Ruud van Dusschoten, ING directeur Private Banking: “Veel afspraken binnen families zijn impliciet. Dat kan leiden tot teleurstellingen. Maak de verwachtingen en afspraken duidelijk en communiceer hier goed over, is mijn advies.”
Bedrijf beter op orde dan familie
De mate waarin het bedrijf future proof is, is getoetst op basis van drie criteria: strategie, financiële positie en flexibiliteit. Uit het onderzoek komt naar voren dat bij de meeste ondervraagde familiebedrijven het bedrijf meer future proof is dan de familie. Zo valt een kwart van de bedrijven in de kopgroep, 65% in de middengroep en slechts 9% in de achterhoede.
Michaël van Straalen, voorzitter van MKB-Nederland: “Een deel van de familiebedrijven kan nog een professionaliseringsslag maken, met name met betrekking tot familiezaken. De helft van de familiebedrijven heeft de communicatie met de familie geprofessionaliseerd. Dat voorkomt fouten en draagt bij aan de betrokkenheid en gezamenlijke visie. Ik ben overigens blij met de goede financiële positie van de familiebedrijven die uit het onderzoek naar voren komt. Familiebedrijven nemen een bijzondere en waardevolle positie in onze economie in.”
Familiebedrijf meer vast personeel
ING en MKB-Nederland hebben dezelfde enquête ook uitgezet onder niet-familiebedrijven. De resultaten zijn vrijwel identiek. Een kwart van de niet-familiebedrijven valt in de kopgroep, 68% in de middengroep en slechts 6% in de achterhoede. Ten opzichte van niet-familiebedrijven hebben familiebedrijven een sterkere financiële positie, maar zijn ze minder flexibel. Minder flexibel wil in dit onderzoek zeggen; hoog percentage vast personeel en veel vaste activa in eigendom.
Grote, oudere en internationaal actieve familiebedrijven staan er het beste voor. Indien een bedrijf in de kopgroep zit, betekent dit niet automatisch dat de familiezaken eveneens goed op orde zijn. Uit het onderzoek blijkt dat dit bij slechts 7% van de ondervraagde familiebedrijven het geval is. Dit houdt in dat zowel het bedrijf als de familie goed is voorbereid op toekomstige ontwikkelingen. Het betreft hier met name grote internationaal actieve familiebedrijven met meer dan 250 werknemers die al decennialang bestaan. Zo is 85% van deze familiebedrijven 50 jaar of ouder. Ook hebben deze bedrijven vijf of meer aandeelhouders/eigenaren.
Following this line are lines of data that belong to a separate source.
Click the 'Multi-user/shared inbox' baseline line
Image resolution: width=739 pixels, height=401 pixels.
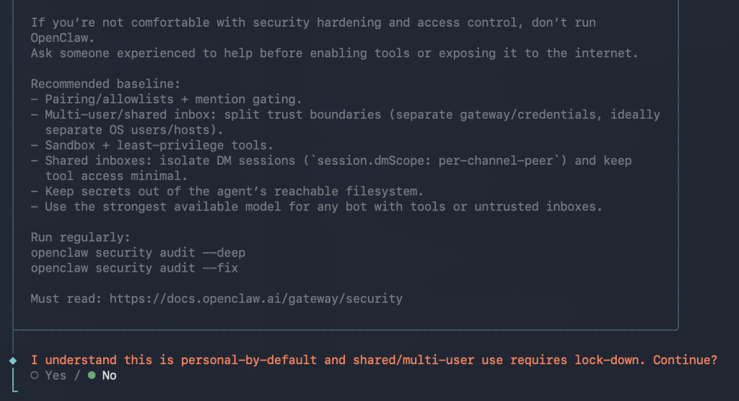tap(345, 115)
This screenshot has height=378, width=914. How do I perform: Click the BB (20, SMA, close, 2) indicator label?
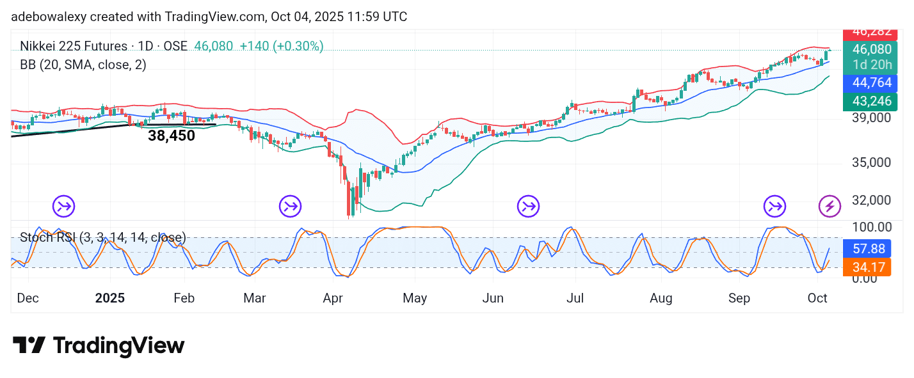[83, 65]
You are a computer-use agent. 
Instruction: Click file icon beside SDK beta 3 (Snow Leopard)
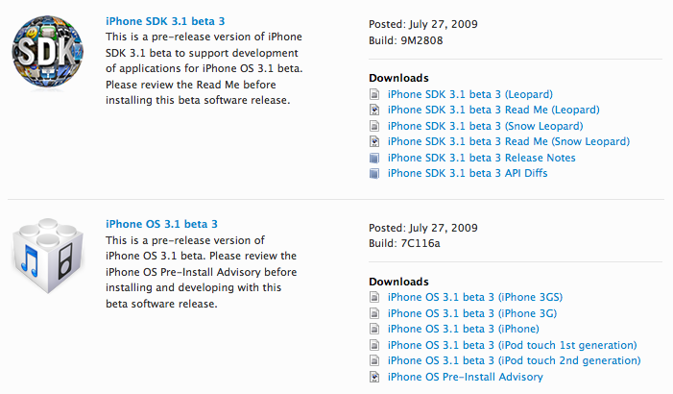click(x=374, y=126)
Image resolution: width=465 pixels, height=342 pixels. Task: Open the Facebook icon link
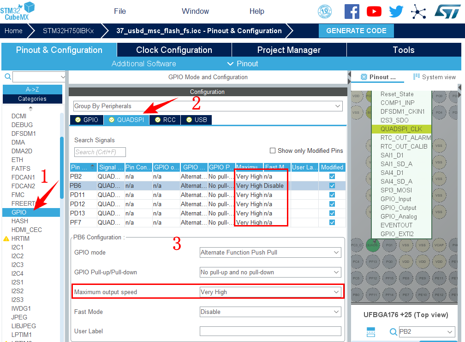(x=352, y=12)
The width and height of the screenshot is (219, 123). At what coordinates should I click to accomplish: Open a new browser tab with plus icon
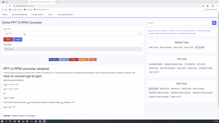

Annemein Kolk, ING directeur Grootbedrijf & Instellingen: “Het loont om een Raad van Commissarissen of een Raad van Advies te benoemen. Als de begrijpelijke huiver hiervoor wordt overwonnen, kan het veel betekenen voor de toekomstbestendigheid van familiebedrijven.”
Innoveren belangrijkste actiepunt voor familiebedrijven
Voor een derde van de ondervraagde familiebedrijven is innoveren het belangrijkste actiepunt in de komende vijf jaar, gevolgd door het betreden van nieuwe markten. Hierin is overigens wel duidelijk verschil tussen de kopgroep en de achterhoede zichtbaar. Terwijl de familiebedrijven in de kopgroep zich richten op innovatie en nieuwe markten, zijn de familiebedrijven in de achterhoede hoofdzakelijk bezig met het ontwikkelen van een nieuw verdienmodel en een herziening van de strategie.